Gospel community is always open, always inviting, and always growing. True gospel community is never closed, never exclusive, never cliquey, and never comfortable with only those currently present. The word we use for this is MISSIONAL. Gospel community is MISSIONAL.
God’s plan isn’t that just those of us who are currently worshipping him would live in a community of radical honesty, generosity, encouragement and forgiveness. And thank God that’s the case! If any generation before us had been content to just hunker down together and enjoy one-another in a closed community, we would have never heard the gospel!
So let me ask you this, who isn’t sitting next to you right now that should be? Who isn’t sitting next to you right now that should be? Who has God placed in your life that he has predestined, that he has chosen from before time, who he entirely desires as much – if not more than – you, who is still living outside of the glorious love and forgiveness of Jesus. Here’s the key to that answer – you don’t know who he’s chosen, so you assume that it’s everyone in your life. The church doesn’t grow magically. God doesn’t often reveal himself to people in dreams – generally he reveals himself to people through other people. Through you and me. Gospel community is missional. Remember what we said – the mission isn’t community, we’re a community on mission. Community isn’t about you avoiding loneliness, it’s about becoming more like Jesus.
V) Closing
There may be some of you that aren’t Christians and you’re saying, “I don’t need Christian community. I guarantee you that my life looks more like Jesus than a lot of the people in this room right now who are Christians.” And as far as you and I can tell, you might be exactly right.
But here’s the thing. God doesn’t extend forgiveness to people who look somewhat like Jesus, or even people who look a lot like Jesus. He extends forgiveness only to people who look exactly like Jesus. And since none of us have the ability to look exactly like Jesus, since none of us can live completely sinless and entirely righteous lives like Jesus, our only hope is that God would look on Jesus himself instead of us.
And that’s what we mean by the gospel. That because there is no way that a Holy God, who is too pure to even look upon sin, could uphold his justice while letting us sinners go unpunished. And the Bible says that the punishment for sin is death. So, out of his unfathomable love for us, he decided to come to earth himself, live the life we couldn’t live, die the death we should have died, and actually take the punishment on himself – in Jesus Christ.

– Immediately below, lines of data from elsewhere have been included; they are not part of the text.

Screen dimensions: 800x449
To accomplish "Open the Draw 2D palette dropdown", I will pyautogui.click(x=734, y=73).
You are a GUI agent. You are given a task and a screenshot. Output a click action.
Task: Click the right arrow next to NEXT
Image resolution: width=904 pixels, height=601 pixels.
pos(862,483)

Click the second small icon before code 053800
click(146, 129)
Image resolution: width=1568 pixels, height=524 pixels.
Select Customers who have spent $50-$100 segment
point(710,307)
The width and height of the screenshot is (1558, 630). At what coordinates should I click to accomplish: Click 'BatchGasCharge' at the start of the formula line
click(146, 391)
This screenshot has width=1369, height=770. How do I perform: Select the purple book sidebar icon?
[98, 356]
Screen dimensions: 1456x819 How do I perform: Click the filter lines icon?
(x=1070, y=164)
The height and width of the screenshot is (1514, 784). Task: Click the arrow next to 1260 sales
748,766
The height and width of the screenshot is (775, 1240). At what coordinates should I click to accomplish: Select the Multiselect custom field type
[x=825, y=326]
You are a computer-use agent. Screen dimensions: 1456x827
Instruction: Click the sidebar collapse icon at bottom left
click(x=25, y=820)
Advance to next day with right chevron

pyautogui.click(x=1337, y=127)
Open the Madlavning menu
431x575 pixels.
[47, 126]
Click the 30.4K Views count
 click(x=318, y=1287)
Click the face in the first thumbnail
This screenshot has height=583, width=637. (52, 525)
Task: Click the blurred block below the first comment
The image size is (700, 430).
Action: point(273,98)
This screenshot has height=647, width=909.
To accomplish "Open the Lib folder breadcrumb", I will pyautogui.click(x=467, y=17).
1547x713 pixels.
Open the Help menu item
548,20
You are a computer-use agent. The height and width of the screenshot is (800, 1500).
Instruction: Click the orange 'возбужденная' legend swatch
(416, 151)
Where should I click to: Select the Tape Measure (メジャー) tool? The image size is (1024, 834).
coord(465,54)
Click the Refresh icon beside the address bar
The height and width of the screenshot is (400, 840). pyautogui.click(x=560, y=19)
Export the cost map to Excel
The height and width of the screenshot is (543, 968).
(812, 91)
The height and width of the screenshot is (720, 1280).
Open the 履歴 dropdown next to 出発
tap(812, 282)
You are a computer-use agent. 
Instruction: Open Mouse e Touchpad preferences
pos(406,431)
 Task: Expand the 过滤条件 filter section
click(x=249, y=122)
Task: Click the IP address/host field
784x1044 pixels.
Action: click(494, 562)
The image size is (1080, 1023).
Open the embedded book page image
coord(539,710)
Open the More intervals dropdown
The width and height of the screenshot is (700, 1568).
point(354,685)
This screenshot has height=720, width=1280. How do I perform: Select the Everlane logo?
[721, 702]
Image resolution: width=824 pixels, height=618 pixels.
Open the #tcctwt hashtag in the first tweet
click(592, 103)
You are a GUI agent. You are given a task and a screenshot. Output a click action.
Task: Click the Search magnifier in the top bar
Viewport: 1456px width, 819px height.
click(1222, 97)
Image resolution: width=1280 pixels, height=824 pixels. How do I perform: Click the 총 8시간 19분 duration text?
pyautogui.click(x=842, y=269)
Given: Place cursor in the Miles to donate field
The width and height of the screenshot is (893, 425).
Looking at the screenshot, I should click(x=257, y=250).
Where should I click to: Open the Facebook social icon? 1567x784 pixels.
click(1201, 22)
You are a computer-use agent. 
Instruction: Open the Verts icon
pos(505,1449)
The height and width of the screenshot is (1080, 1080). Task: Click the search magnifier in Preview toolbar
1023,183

That’s why you need Jesus today. Without him God sees your life, even with your best efforts at being good, and you fall terribly short of perfection. You’re only hope is for God to look upon Jesus in your place and credit to you his life and righteousness. And he promises to do that for everyone who calls upon the name of Jesus in faith. (Rom 10:9-13)
So what is it that is missing from the world’s version of community? Jesus. Even though, by God’s common grace, the whole world has access to deep friendships and loving relationships apart from Christian community, what it doesn’t have is Jesus. And Jesus, ultimately, is all that we need and all that will suffice.
That’s why we need him. And he says that we can’t truly love him without loving his church – and so we need his church too. As imperfect and jacked up as we are, he’s actually making us look more like him – and it’s happening in community. This is what gospel community is and this is who we are becoming : an honest, generous, encouraging, forgiving community that puts the gospel on display by the way we live our lives, which are marked by utter others-centeredness.